Staying safe during respiratory virus season
We’ve put together a few things you should keep in mind to keep yourself and your family safe during respiratory virus season.
Respiratory viruses are with us all year long but tend to spike as fall and winter. There is no official start date, which mean that now is the right time to make sure you are ready for when the three most common viruses (flu, COVID-19 and RSV) are at their peak.
Make sure you and your loved ones are up-to-date on flu and COVID-19 vaccine. And see if the RSV vaccine is right for you.
To schedule a flu vaccination:
To schedule a COVID-19 vaccination:
Learn about preventing RSV
Other ways to help prevent sickness during respiratory virus season
Skip the gathering if you or someone else is feeling unwell
Many of us look forward to the holidays and the time spent with our families. But if you or someone else is feeling unwell, you risk transmitting an illness to your loved ones.
If you’re feeling unwell, play it safe and skip the gathering in order to protect yourself and your family.
Wash your hands frequently
Frequently clean your hands—either by washing them with soap and water or using hand sanitizer.
Although this can be tough at family gatherings, try to avoid crowding when possible. This will help limit the transmission of germs and lower the risk of contracting an illness.
Protect young children
For some respiratory illnesses—like RSV—young children are especially vulnerable.
If you have a newborn, you may consider limiting visitors during RSV season. Ensure any visitors are healthy, wash their hands when they enter your house and before holding the baby, and refrain from kissing your baby. You might also ask visitors to wear a mask to further reduce risk.
Limit sharing of cups or utensils
Do not share cups or utensils.
This is always a best practice as it limits the transmission of germs and bacteria that can cause illness.
Cover your cough
If you have to cough, make sure to practice the “vampire cough” and tuck your hand into your chest and cough into the crook of your elbow.
It’s a good idea to wash your hands—or use hand sanitizer—immediately following your cough.
You may also consider wearing a face mask to help prevent the spread of germs and bacteria.
Disinfect high-touch surfaces
Use disinfectant sprays and wipes frequently to kill any germs that may be lurking on high-touch surfaces such as doorknobs and handles, light switches, and cabinets.

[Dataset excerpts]
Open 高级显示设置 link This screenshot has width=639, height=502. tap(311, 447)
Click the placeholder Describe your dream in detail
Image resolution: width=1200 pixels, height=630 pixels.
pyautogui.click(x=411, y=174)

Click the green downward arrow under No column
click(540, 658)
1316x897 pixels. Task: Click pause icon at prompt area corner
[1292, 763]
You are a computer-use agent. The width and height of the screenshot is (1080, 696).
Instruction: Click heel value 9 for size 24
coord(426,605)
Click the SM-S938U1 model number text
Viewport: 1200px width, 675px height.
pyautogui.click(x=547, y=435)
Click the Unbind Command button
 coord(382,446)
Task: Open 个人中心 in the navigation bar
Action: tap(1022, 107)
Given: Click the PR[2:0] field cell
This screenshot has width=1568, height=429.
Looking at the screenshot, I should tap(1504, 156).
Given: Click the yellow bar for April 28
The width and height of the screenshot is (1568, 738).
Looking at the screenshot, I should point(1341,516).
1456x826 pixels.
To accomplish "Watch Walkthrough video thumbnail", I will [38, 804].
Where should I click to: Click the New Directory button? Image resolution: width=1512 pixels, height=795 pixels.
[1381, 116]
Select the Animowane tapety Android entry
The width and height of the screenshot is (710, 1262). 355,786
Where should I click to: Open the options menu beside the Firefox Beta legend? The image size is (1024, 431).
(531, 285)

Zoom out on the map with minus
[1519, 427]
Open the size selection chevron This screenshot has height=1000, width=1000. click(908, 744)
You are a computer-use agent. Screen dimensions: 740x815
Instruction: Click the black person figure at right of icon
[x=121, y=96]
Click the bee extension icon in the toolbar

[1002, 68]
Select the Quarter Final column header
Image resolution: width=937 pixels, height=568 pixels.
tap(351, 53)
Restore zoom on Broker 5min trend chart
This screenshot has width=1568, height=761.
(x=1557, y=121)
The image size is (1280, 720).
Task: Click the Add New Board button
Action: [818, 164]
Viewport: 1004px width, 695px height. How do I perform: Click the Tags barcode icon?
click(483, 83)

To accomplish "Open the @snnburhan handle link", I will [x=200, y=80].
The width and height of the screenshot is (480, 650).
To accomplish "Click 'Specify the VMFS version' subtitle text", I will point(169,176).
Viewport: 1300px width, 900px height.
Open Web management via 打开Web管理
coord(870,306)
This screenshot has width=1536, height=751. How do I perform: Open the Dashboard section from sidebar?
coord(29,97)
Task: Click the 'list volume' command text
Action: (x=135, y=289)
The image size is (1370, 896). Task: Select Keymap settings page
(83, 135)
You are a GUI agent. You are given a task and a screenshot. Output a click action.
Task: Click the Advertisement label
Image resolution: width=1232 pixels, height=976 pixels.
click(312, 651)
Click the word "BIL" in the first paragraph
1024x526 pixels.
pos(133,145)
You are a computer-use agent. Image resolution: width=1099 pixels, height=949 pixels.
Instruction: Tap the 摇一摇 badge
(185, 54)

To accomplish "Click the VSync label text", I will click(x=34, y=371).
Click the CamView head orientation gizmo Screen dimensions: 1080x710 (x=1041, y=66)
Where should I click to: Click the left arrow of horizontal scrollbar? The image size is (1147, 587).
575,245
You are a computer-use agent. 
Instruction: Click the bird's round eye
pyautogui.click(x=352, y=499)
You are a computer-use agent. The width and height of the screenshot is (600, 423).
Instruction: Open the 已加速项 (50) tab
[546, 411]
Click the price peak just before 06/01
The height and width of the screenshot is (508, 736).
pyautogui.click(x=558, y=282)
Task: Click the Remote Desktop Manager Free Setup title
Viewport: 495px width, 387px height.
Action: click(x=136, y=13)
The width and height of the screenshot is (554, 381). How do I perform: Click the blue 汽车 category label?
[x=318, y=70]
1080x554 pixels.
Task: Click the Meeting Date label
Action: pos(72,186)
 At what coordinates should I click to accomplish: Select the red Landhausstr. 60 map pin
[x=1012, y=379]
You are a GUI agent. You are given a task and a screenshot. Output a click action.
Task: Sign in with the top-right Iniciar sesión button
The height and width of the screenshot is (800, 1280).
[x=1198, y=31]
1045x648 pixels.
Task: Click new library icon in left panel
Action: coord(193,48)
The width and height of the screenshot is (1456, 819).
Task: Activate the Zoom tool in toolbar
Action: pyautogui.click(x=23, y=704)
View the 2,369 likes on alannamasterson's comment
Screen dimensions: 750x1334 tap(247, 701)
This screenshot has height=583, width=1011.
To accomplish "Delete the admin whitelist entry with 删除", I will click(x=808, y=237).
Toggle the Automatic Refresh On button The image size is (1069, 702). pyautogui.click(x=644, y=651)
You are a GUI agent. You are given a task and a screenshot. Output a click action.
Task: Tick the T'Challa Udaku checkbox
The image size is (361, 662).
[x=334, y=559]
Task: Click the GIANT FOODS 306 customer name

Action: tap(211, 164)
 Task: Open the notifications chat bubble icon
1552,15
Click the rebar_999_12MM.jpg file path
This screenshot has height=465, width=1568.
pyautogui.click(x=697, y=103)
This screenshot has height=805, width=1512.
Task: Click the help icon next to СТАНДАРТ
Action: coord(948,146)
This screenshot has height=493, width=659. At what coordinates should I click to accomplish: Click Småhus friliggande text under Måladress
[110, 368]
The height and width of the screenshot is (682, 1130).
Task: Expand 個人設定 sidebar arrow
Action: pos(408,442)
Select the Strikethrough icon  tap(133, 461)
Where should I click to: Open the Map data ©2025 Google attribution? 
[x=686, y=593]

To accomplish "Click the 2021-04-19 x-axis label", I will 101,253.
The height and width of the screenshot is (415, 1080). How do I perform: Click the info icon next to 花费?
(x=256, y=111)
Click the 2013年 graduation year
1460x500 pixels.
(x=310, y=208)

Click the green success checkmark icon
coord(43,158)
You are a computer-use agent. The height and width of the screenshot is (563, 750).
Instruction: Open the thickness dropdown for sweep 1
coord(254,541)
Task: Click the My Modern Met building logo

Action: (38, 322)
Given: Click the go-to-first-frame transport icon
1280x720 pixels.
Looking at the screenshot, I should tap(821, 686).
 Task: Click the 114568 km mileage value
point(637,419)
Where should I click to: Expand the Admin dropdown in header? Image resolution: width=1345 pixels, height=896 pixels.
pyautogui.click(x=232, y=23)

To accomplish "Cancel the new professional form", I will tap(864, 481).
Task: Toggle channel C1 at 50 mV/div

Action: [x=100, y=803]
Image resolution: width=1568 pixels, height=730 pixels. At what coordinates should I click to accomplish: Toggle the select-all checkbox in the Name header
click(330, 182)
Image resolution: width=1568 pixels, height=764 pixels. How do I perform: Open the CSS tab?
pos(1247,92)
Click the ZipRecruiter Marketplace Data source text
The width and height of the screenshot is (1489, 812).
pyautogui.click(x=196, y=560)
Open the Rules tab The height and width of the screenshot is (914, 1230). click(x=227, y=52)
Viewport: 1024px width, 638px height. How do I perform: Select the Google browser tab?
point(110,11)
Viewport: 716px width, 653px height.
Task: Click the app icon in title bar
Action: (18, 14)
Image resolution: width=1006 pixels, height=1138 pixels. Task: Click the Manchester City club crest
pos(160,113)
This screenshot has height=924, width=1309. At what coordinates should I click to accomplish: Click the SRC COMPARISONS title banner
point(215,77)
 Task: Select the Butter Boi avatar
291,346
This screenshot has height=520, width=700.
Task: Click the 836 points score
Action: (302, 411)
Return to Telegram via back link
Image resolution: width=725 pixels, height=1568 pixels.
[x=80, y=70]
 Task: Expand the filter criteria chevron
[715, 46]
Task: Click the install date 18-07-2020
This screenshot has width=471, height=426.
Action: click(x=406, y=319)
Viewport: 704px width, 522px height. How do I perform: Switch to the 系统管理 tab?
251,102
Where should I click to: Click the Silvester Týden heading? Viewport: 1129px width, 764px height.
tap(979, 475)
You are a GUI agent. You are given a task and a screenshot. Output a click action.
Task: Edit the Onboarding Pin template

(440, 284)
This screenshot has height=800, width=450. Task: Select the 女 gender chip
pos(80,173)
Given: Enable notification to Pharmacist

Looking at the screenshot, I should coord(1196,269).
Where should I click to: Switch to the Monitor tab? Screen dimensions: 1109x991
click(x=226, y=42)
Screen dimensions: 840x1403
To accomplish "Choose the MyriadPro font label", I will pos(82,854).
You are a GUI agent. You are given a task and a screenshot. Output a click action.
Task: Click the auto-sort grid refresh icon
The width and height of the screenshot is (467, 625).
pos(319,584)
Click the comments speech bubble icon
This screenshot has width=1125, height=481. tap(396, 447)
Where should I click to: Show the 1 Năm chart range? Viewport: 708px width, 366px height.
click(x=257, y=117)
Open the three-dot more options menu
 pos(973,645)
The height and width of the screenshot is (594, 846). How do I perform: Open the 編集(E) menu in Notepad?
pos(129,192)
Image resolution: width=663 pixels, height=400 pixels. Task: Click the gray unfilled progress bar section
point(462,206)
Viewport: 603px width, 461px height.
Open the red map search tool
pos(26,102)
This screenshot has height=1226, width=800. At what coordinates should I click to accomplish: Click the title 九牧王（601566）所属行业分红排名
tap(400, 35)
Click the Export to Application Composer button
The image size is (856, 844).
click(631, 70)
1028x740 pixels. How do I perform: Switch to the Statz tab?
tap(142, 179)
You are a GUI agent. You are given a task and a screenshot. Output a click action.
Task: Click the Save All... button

## Your objective
From the respiratory virus season text, copy the passage that begins at the words "Protect young children" and ends after the words "following your cough.". The listing is not needed for this work.

## Expected answer
Protect young children
For some respiratory illnesses—like RSV—young children are especially vulnerable.
If you have a newborn, you may consider limiting visitors during RSV season. Ensure any visitors are healthy, wash their hands when they enter your house and before holding the baby, and refrain from kissing your baby. You might also ask visitors to wear a mask to further reduce risk.
Limit sharing of cups or utensils
Do not share cups or utensils.
This is always a best practice as it limits the transmission of germs and bacteria that can cause illness.
Cover your cough
If you have to cough, make sure to practice the “vampire cough” and tuck your hand into your chest and cough into the crook of your elbow.
It’s a good idea to wash your hands—or use hand sanitizer—immediately following your cough.